Rabu, 19 Februari 2025
Pendahuluan
Sejarah dituliskan oleh pemenang, ungkapan tersebut seringkali kita dengar dan menjadi suatu yang dianggap lumrah. Padahal semestinya sejarah disampaikan sesuai dengan fakta yang terjadi. Namun dalam catatan sejarah, banyak hal yang diyakini kebenarannya selama ini bukanlah hal yang sebenarnya terjadi. Hal tersebut bisa saja dipengaruhi berbagai faktor misalnya faktor kepentingan politis dan kekuasaan. Namun, tak jarang kesalahan-kesalahan sejarah itu diyakini oleh masyarakat dunia selama berabad-abad lamanya.
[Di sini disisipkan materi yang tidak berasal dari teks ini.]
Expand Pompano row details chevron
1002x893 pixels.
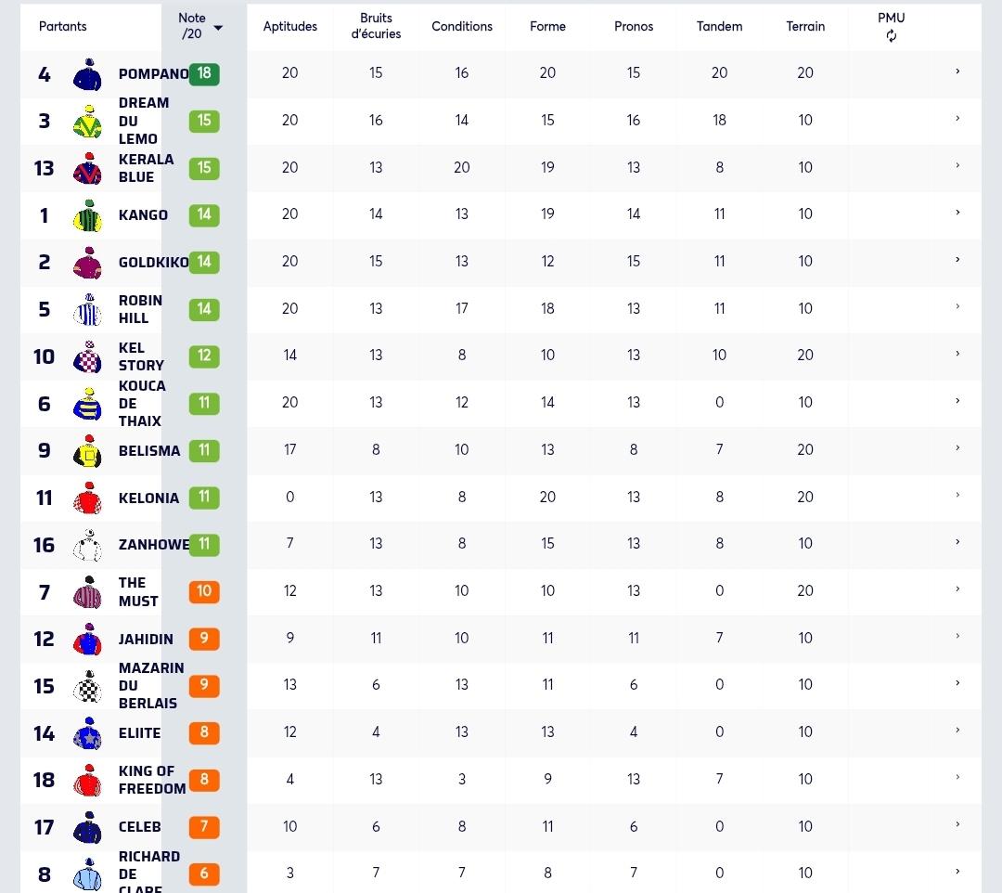pos(957,71)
Warren (2007) menuliskan tentang Illanun dalam bukunya The Sulu Zone 1768-1898 sebagai berikut: “The English used Illanun indiscriminately to denote simply “sulu pirates”. The Dutch considered the Illanun a “vile race”, identifying them as the shore dwelling people of the southern Mindanao, Sulu, and the several places on the coasts of Borneo and Sumatra. The widespread nature of Iranun activities and their larger, better equipped, and manned “prahus” made them such feared at sea by native traders”. Orang Inggris menyebut suku Iranun atau Illanun sebagai “Bajak Laut dari Sulu”. Sementara oleh orang Belanda disebut sebagai “ras yang keji”. Mereka berasal dari pesisir Mindanao Selatan, Sulu dan beberapa tempat di pesisir Kalimantan (Borneo) dan Sumatra. Iranun digambarkan menguasai lautan dengan “prahus” (perahu, sampan, kapal) yang besar, peralatan lengkap, dan awak yang terlatih yang membuat mereka ditakuti di laut oleh para pedagang pribumi. Definisi “lanun” sebagai bajak laut inilah yang dipahami oleh masyarakat dunia bahkan hingga kini.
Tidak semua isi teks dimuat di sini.